→ Page extract
----------------
Clojure and Rails - the Secret Sauce Behind FlightCaster
Clojure is a LISP for the JVM created by Rich Hickey. Over the past year it has gained a lot of attention, mostly due to its concurrency features such as support for Software Transactional Memory (STM) and other powerful data structures. The recent rise of interest in functional languages also didn't hurt. A few months after the release of Clojure 1.0, real world projects implemented in Clojure are now appearing.
FlightCaster is a new site for flight delay prediction. Its web frontend is built using Rails deployed on Heroku. The backend for processing data is written using Clojure, using Hadoop and Cascading, Cloudera and other tools.
We talked to Bradford Cross of the project about the architecture powering FlightCaster, how Clojure was used to implement it, as well as tips for budding Clojure and Lisp programmers coming from OOP languages.
InfoQ: Could you explain what FlightCaster does, ie. the analysis part?
Flightcaster predicts flight delays in real time. The analytical work involves applying statistical inference and machine learning techniques. The precise techniques in question concerning matters of flight delay prediction do not exist, and even if they did exist, I certainly wouldn't know anything about said matters. :-)
----------------
→ Records provided
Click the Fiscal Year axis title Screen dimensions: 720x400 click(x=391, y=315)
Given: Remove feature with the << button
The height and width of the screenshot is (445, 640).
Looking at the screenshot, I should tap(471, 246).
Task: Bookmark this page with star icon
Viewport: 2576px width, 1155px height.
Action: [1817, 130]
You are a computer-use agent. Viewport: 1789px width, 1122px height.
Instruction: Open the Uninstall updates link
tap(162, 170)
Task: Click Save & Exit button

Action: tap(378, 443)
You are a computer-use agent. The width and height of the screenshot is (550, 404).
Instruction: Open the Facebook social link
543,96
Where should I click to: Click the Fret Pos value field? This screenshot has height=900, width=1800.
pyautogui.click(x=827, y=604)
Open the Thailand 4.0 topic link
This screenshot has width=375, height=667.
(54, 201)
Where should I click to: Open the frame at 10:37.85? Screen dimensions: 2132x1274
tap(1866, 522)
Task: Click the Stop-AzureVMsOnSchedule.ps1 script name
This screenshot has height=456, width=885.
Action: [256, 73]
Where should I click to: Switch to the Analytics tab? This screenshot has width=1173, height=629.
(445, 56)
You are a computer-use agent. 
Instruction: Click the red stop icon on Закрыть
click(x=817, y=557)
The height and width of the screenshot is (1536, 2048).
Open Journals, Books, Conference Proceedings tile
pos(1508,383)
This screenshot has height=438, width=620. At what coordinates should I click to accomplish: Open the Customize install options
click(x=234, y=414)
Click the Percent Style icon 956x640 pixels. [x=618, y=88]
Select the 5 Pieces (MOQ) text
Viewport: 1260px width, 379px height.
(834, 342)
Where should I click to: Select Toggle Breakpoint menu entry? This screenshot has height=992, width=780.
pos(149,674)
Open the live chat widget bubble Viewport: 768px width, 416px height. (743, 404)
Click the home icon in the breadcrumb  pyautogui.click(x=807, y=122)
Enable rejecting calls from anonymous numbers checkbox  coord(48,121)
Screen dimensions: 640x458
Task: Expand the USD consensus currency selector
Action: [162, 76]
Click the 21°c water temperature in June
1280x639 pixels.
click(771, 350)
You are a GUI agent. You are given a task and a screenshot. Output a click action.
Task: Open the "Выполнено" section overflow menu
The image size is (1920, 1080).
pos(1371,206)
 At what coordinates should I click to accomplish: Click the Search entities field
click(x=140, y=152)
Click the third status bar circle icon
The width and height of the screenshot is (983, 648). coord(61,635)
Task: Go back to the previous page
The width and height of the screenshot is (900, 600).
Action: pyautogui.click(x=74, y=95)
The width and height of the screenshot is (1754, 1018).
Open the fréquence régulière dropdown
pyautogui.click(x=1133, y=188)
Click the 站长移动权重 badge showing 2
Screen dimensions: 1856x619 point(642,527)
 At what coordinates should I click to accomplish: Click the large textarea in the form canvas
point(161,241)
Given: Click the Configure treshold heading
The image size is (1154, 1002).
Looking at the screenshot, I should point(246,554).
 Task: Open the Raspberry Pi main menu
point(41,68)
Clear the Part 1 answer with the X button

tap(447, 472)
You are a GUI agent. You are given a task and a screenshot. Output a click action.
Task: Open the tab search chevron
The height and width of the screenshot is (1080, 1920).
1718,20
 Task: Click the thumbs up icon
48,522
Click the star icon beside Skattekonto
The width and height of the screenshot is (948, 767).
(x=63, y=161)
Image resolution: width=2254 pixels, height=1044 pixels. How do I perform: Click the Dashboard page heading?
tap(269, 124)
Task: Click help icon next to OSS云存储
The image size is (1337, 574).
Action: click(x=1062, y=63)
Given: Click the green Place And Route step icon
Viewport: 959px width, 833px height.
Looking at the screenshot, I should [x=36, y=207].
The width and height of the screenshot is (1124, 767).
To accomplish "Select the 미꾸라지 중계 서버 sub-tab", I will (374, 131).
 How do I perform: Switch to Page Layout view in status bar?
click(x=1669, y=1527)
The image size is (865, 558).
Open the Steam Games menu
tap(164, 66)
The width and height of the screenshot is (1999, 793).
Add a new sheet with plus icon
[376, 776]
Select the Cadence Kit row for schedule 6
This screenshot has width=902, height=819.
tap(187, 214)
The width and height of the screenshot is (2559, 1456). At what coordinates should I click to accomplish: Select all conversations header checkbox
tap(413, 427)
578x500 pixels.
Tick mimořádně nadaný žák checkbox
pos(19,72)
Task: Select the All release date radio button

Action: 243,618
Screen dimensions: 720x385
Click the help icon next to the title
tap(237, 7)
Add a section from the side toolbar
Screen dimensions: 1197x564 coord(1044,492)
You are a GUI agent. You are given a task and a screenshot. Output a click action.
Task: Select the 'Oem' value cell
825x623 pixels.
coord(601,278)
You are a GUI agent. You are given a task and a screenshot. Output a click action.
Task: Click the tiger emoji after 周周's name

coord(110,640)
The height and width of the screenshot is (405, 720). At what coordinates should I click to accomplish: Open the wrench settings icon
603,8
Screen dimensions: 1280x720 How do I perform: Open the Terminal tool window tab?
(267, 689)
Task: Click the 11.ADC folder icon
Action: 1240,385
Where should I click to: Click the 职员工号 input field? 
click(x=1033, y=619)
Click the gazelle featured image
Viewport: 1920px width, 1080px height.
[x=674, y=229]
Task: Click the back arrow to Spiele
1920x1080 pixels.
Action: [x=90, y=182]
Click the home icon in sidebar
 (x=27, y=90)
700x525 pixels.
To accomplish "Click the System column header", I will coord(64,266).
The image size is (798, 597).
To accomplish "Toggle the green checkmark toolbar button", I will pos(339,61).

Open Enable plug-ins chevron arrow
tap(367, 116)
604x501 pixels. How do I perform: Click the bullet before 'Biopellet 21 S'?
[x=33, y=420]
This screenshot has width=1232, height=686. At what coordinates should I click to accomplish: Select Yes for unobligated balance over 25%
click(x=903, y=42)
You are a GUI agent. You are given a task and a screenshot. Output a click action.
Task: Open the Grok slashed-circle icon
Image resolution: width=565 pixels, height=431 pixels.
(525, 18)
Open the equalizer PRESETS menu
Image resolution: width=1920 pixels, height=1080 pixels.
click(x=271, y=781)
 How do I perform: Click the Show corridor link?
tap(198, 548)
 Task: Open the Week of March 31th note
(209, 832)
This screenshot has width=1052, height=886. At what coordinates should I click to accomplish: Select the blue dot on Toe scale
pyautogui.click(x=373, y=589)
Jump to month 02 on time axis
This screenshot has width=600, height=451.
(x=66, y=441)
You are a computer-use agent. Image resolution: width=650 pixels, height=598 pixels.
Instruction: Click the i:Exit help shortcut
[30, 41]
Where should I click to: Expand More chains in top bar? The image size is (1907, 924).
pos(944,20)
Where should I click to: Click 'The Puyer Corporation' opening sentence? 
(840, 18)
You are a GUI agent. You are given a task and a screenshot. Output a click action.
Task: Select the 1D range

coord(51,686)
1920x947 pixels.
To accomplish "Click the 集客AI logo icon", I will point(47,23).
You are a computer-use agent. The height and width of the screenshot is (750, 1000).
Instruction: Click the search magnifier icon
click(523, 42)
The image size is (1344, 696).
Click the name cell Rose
----------------
→ Prompt A
In two sentences, summarize the FlightCaster article above.
→ Prompt B
Quote the part of the records above that runs from the very first line of the records through the line containing "Looking at the screenshot, I should tap(471, 246).".

→ Full answer A
Clojure, a LISP for the JVM created by Rich Hickey, has gained attention mostly for its concurrency features, and real-world projects built with it are now appearing. One of them is FlightCaster, a site that predicts flight delays in real time, with a web frontend built in Rails on Heroku and a data-processing backend written in Clojure using Hadoop, Cascading and other tools.

→ Full answer B
Click the Fiscal Year axis title Screen dimensions: 720x400 click(x=391, y=315)
Given: Remove feature with the << button
The height and width of the screenshot is (445, 640).
Looking at the screenshot, I should tap(471, 246).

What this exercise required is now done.